The Quiet Giant—Eutrichium purpureum
Joe Pye Weed is sometimes called the queen of the meadow, and yet it gets about as much respect as a roadside weed. Great garden designers will tell you it is an unused gem. Travel across the Atlantic, and you will hear loud praises for its colossal impact as a background plant in European perennial borders.
In America, Joe Pye Weed hangs out in right-of-way thickets and along natural stream buffer woodlands. It is really tall for a flowering perennial, growing nine or ten feet! Some people think perennials should grow to only three feet or so, to fit into a refined flower border. Thus, the reputation of a weedy plant. Maybe it is underrated because it is suited to big landscapes and there are not many of them around anymore, or maybe it is its associated with the old Eupatorium family (bonesets and thoroughworts), a group of wayside volunteers of mixed refinement.
What if, you are looking for a strong, tall, midsummer floral background plant that butterflies love, which takes heat and drought, and is native to the eastern two-thirds of the United States? Joe Pye Weed fits the bill. It is the ultimate cottage garden plant, and grows on incredibly strong stems. That means no staking required for a nine-foot flower! It smells like vanilla, and the blooms pop out at nose height. Joe Pye Weed makes a great plant for standing portrait photos. It is easy to grow and a tough survivor during challenging weather—cold, moist, hot, and dry. The flower color is a mauve-pink-lavender mix. If you want a most sophisticated floral arrangement on a grand scale, this is a dramatic choice. The blooms last for several weeks in the garden.

Tasks and exercises:
**a.** Answer these questions from the piece on Joe Pye Weed:
(i) How tall can Joe Pye Weed grow?
(ii) What does it smell like?
(iii) In what kind of planting do Europeans praise it as a background plant?
**b.** Can you carry on the piece about Joe Pye Weed from its last sentence?
The data that comes next is separate material, unconnected to the piece on Joe Pye Weed.

Collected material:
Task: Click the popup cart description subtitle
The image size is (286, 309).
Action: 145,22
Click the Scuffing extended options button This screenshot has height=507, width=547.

Task answers:
**a.**
(i) Nine or ten feet.
(ii) Vanilla.
(iii) Perennial borders.

**b.**
Joe Pye Weed is often listed as a medicinal plant, curing rheumatism, fixing respiratory disorders, as a diuretic, and for calming stomach ailments, but that is what they say about every medicinal plant. My suspicion is the toxic results of ingesting wild plants may simply keep your mind off your original health complaint. No thanks to that!
If you insist on smaller plants, there are some dwarf cultivars available, like ‘Little Joe’. All the varieties like decent soil—no wet feet. It is cold hardy to Canada, which is incredible for a perennial flower.
Celebrate the grand scale of this unfairly shunned, attractive perennial performer. Eupatorium purpureum, as it used to be known, deserves more appreciation. Use it for reliable, strong visual impact.